Data provided:
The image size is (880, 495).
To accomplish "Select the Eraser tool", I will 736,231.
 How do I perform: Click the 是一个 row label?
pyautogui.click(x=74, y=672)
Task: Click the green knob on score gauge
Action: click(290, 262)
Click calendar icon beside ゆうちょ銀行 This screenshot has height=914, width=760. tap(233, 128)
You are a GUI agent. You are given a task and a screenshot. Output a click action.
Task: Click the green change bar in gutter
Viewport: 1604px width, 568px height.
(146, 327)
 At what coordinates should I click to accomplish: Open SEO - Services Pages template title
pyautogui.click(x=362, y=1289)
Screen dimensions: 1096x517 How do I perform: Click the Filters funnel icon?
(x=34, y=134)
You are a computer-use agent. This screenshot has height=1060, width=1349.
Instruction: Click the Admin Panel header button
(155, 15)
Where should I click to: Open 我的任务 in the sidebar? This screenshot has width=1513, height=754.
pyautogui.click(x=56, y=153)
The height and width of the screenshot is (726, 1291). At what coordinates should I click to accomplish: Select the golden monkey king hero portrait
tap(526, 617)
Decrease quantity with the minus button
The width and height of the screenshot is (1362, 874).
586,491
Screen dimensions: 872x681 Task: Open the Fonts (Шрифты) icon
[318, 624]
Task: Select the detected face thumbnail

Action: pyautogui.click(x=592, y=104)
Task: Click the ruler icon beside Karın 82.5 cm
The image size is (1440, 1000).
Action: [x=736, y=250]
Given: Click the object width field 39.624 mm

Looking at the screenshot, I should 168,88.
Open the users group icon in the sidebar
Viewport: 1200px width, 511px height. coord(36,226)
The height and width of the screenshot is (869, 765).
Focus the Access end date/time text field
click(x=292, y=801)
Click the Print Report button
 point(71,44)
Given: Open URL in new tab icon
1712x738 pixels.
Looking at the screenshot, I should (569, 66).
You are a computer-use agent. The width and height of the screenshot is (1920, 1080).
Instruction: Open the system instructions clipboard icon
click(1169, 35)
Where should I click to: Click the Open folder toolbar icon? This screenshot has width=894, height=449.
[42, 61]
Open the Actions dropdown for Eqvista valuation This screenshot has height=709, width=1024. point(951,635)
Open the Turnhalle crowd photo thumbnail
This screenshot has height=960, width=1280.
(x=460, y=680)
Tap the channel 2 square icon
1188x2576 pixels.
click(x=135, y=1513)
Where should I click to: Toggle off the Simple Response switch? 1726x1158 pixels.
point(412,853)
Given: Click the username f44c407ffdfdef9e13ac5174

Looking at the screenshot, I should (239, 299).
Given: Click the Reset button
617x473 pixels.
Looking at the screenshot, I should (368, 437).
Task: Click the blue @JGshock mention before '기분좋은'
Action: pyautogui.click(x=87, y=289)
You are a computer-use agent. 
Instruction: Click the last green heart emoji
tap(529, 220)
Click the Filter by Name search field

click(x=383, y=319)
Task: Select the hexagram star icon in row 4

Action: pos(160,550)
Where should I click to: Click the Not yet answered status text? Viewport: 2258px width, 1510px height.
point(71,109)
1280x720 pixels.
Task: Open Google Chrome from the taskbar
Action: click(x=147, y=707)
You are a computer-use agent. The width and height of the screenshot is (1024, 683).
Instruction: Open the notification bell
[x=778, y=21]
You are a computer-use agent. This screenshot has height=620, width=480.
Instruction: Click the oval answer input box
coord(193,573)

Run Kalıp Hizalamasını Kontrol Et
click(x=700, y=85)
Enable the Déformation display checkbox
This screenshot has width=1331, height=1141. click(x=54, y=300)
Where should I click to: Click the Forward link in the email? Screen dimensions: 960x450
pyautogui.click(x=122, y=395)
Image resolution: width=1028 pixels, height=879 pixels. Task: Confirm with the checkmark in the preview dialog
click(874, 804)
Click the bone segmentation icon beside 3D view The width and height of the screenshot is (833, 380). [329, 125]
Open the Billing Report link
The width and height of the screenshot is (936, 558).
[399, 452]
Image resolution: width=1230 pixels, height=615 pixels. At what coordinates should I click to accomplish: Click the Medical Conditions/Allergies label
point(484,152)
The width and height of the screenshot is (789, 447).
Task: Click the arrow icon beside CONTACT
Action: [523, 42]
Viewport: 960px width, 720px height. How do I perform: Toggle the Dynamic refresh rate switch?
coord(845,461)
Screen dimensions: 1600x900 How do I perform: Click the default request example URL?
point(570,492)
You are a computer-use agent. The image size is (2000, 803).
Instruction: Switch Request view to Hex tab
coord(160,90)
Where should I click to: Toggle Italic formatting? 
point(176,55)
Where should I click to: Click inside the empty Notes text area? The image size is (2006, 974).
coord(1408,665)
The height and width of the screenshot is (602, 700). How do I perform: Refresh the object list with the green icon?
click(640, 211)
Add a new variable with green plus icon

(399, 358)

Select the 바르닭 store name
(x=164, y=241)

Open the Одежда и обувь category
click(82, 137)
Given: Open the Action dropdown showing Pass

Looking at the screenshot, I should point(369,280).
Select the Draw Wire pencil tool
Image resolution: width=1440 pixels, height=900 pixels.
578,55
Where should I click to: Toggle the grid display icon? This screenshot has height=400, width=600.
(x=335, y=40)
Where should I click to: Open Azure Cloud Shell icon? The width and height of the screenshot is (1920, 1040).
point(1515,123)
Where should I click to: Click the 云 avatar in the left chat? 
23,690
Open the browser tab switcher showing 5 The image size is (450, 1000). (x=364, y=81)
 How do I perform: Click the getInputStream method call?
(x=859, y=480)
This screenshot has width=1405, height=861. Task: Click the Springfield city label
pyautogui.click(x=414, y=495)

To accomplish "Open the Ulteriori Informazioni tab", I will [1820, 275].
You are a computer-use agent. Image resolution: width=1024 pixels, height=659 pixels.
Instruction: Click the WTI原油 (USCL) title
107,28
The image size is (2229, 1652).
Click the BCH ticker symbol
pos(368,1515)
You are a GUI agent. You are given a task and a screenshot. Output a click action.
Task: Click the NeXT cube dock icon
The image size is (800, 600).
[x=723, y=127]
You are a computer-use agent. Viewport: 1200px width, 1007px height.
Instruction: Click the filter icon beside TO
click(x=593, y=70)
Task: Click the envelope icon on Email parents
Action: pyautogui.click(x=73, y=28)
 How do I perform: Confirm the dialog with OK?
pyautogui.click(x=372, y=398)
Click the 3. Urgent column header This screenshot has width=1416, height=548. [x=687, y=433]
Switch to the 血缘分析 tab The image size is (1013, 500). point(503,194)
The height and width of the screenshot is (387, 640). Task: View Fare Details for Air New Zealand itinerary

Requirement:
Every line of the data above that includes "agent" should be listed.

Answer space:
You are a GUI agent. You are given a task and a screenshot. Output a click action.
You are a computer-use agent. This screenshot has height=1060, width=1349.
You are a computer-use agent. The width and height of the screenshot is (1920, 1080).
You are a computer-use agent. 
You are a computer-use agent. The width and height of the screenshot is (1024, 683).
You are a computer-use agent. This screenshot has height=620, width=480.
You are a computer-use agent. The image size is (2000, 803).
You are a computer-use agent. Image resolution: width=1024 pixels, height=659 pixels.
You are a GUI agent. You are given a task and a screenshot. Output a click action.
You are a computer-use agent. Viewport: 1200px width, 1007px height.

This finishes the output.